The Wall St Journal’s Editorial Board has written a pithy condemnation of Britain’s Net Zero obsession, holding it directly responsible for the fact that up to a third of Britons are about to be plunged into poverty thanks to unaffordable energy bills. “The underlying cause of Britain’s energy misery is its fixation with climate goals, especially the ambition to achieve net-zero CO2 emissions by 2050,” it says. No argument here.
Americans who fancy themselves net-zero climate advocates might want to take a look at Britain for a guide to the future. Household energy bills were expected to rise 40% this autumn, but on Friday the government regulator announced they’ll leap 80% in a single bound.
This boost follows a 54% rise in April and brings the average household’s annual bill to £3,549 ($4,208). The median household income is £31,400, which gives a sense of the growing proportion of each household’s budget that will go toward central heating, cooking and keeping the lights on. For the ruling Tories, this is a political calamity.

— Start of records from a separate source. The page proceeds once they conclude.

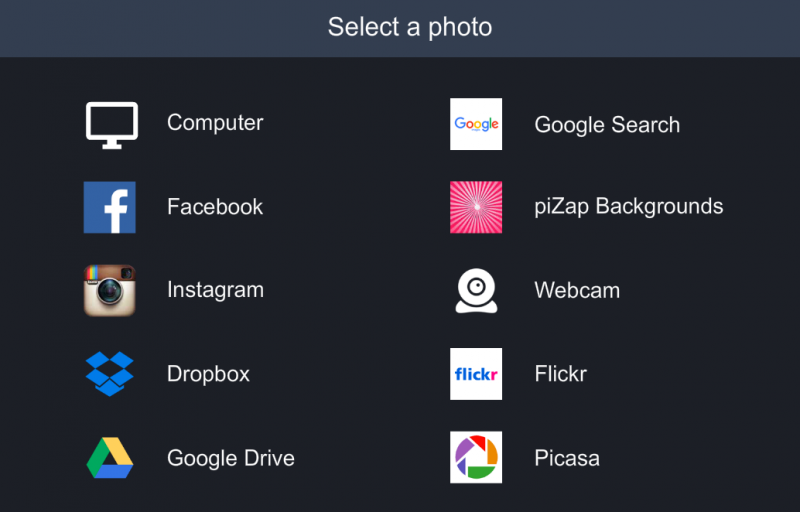This screenshot has height=512, width=800.
Task: Click the Google Drive triangle icon
Action: click(x=110, y=457)
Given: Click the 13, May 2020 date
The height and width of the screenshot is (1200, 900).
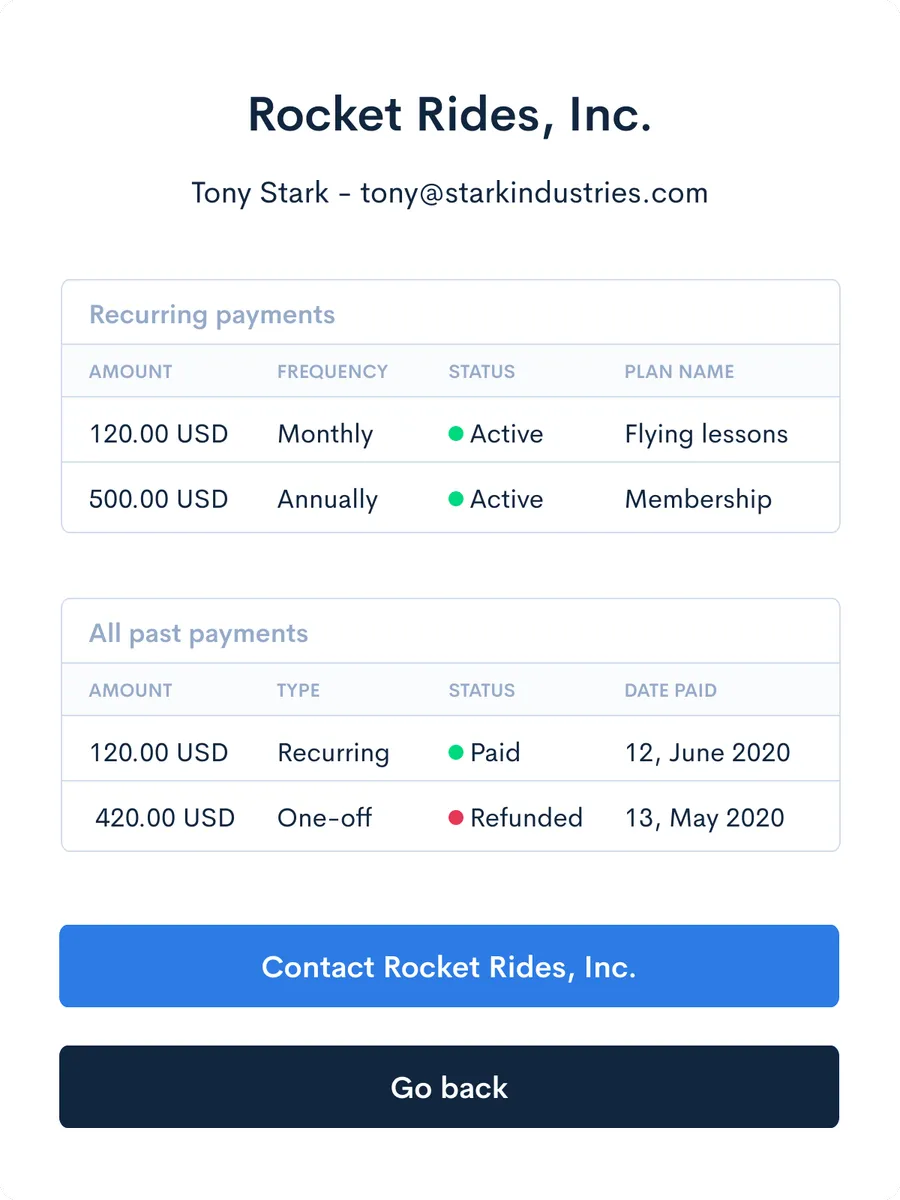Looking at the screenshot, I should [704, 817].
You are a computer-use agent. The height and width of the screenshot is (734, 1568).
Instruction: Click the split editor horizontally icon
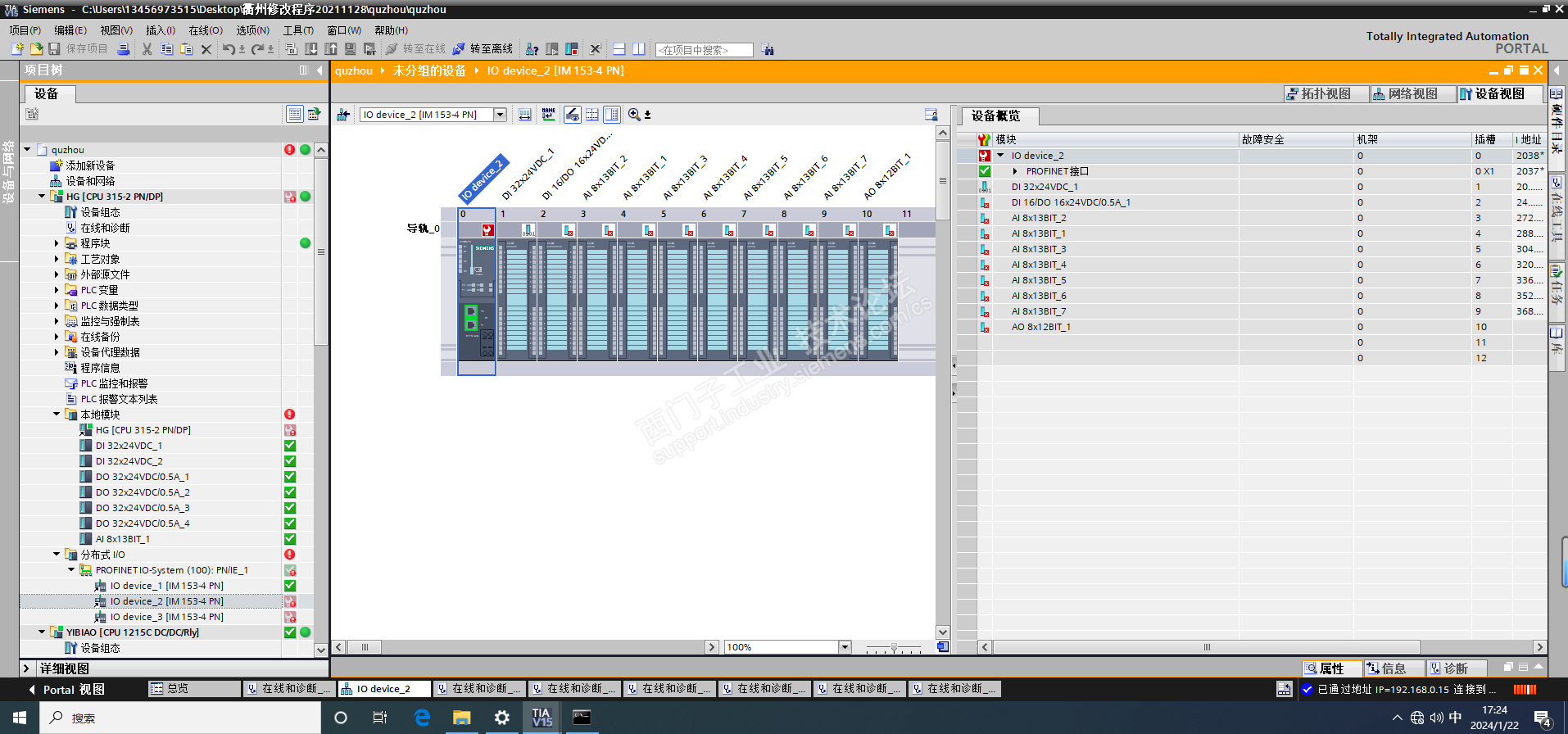(619, 49)
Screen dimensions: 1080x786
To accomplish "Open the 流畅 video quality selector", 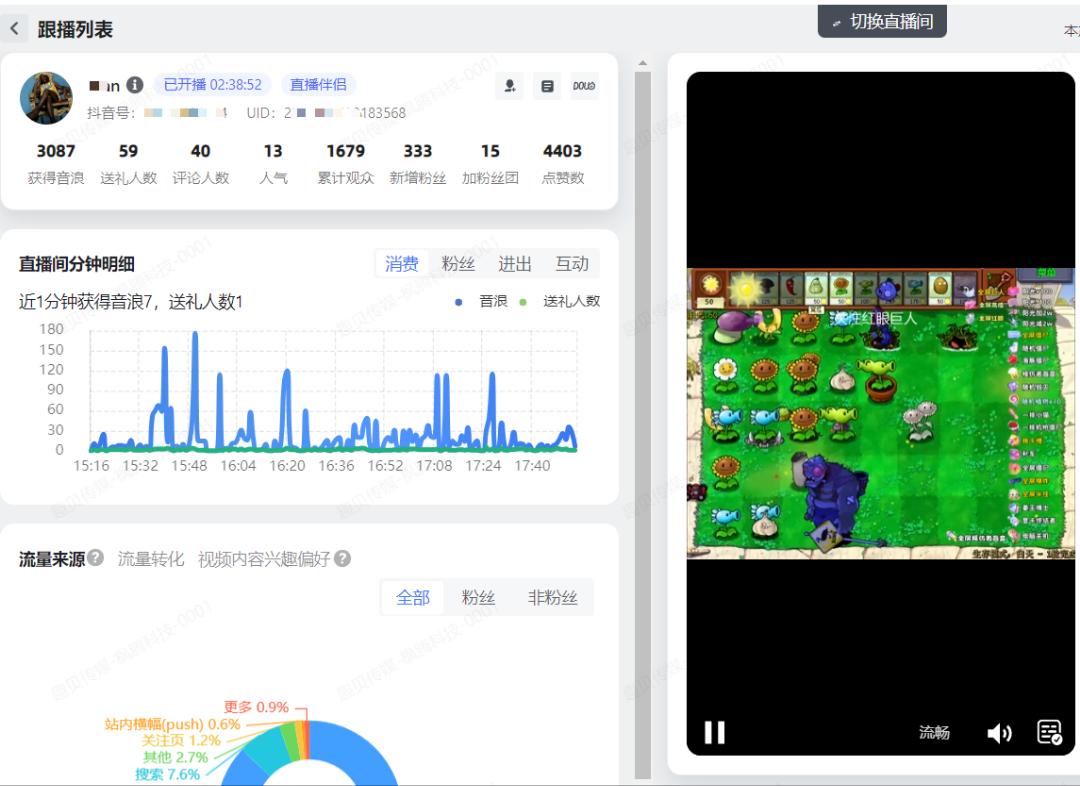I will pyautogui.click(x=934, y=733).
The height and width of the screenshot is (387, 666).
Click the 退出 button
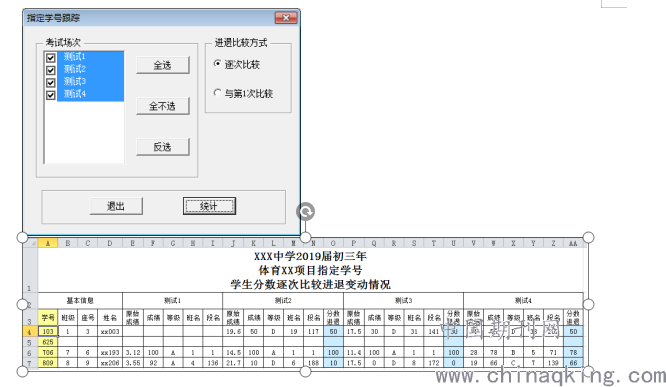click(116, 206)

And that’s merely what households will spend directly on energy. Britain is also in the grip of an energy-price crisis for businesses, whose rates aren’t subject to a cap. Some small businesses report they can’t get any utility to supply them without paying a steep deposit up front, because energy companies are concerned that high prices will push more small firms into insolvency. Lower-income households in particular will bear the brunt of this as prices for goods and services skyrocket and companies lay off employees.
If you think this couldn’t happen in America, think again. The underlying cause of Britain’s energy misery is its fixation with climate goals, especially the ambition to achieve net-zero CO2 emissions by 2050. To meet that goal Britain has grown hostile to domestic energy exploration, banning shale-gas fracking and slapping windfall-profits taxes on North Sea oil and gas producers that will deter investment. Russia’s invasion of Ukraine has hurt, but the U.K.’s policies made its citizens vulnerable to such a global shock.
The U.K. is belatedly building new nuclear plants, but those will take years to come online. Unreliable wind and solar raise the cost the electric grid must pay to balance supply and demand when the winds are still and the sun is behind clouds, and more than 80% of English households rely on gas rather than electricity to heat their homes. All of this drives up the cost of supplying power, and then the government adds about £153 in green levies and a 5% consumption tax directly on household bills.
This isn’t all that different from the energy policies the Biden Administration and Democrats in Congress, California and New York are imposing via the Inflation Reduction Act and myriad regulatory assaults on fossil fuels and favors for renewables. Britain’s inane innovation is a price cap that causes disastrous price increases to happen twice a year rather than continuously.
To adapt Hemingway, net zero drives you bankrupt gradually, then suddenly. Britain’s sudden energy agony is a five-alarm warning if the climate progressives continue to have their way.
Stop Press: Meanwhile, Lib Dem leader Ed Davey proudly claims the credit for stopping fracking.